▶ INSTRUCTIONS TO FOLLOW
Copy the lines from the one holding "Task: Click the Login Address accounts URL" through the one holding "Action: coord(445,531)", inclusive, with "Login Address" swapped for "Sign-In Address" and nothing else altered.

▶ GIVEN RECORDS
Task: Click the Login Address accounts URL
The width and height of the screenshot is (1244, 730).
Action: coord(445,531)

---

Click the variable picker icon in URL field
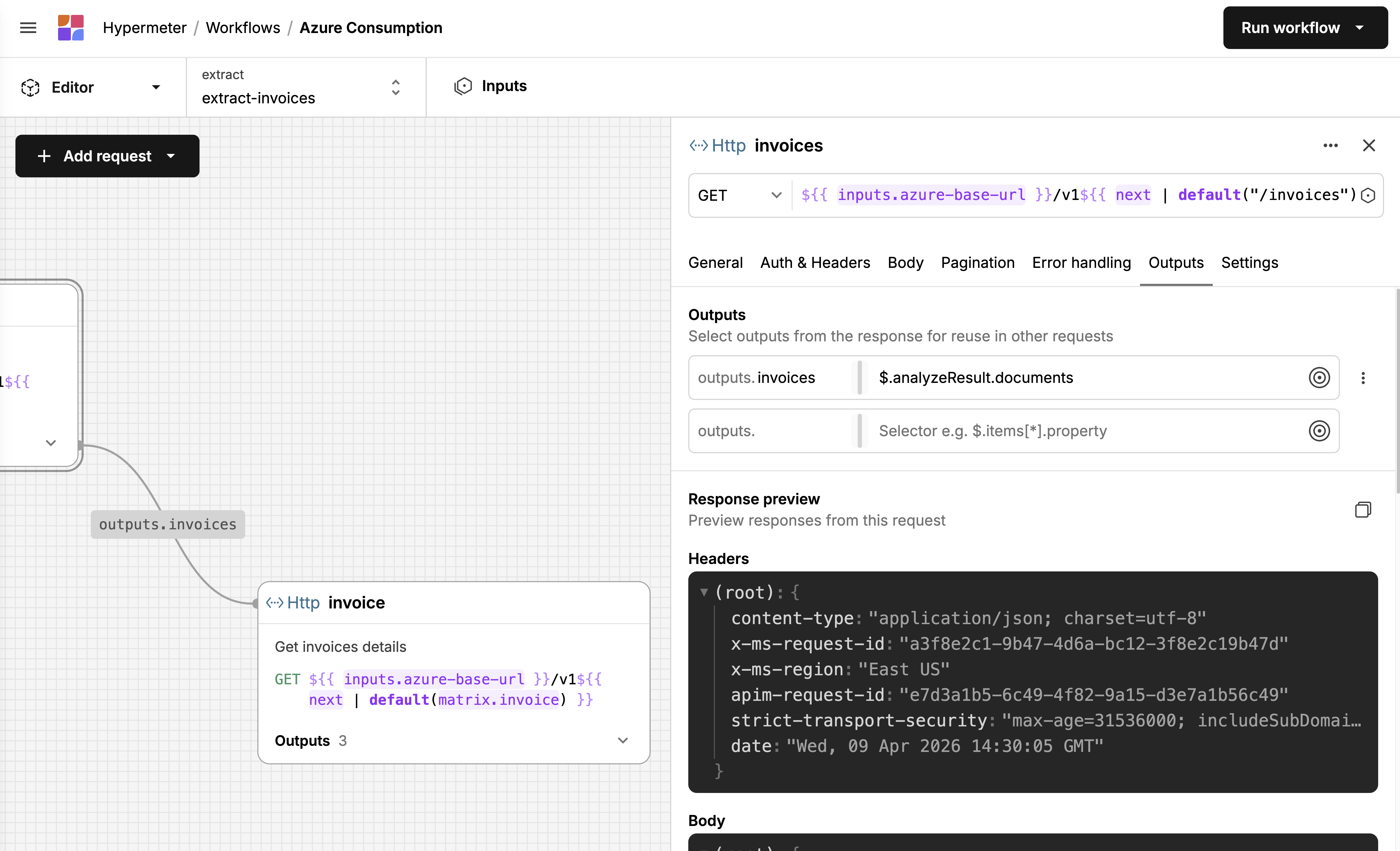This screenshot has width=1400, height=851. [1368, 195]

▶ WRITTEN ANSWER
Task: Click the Sign-In Address accounts URL
The width and height of the screenshot is (1244, 730).
Action: coord(445,531)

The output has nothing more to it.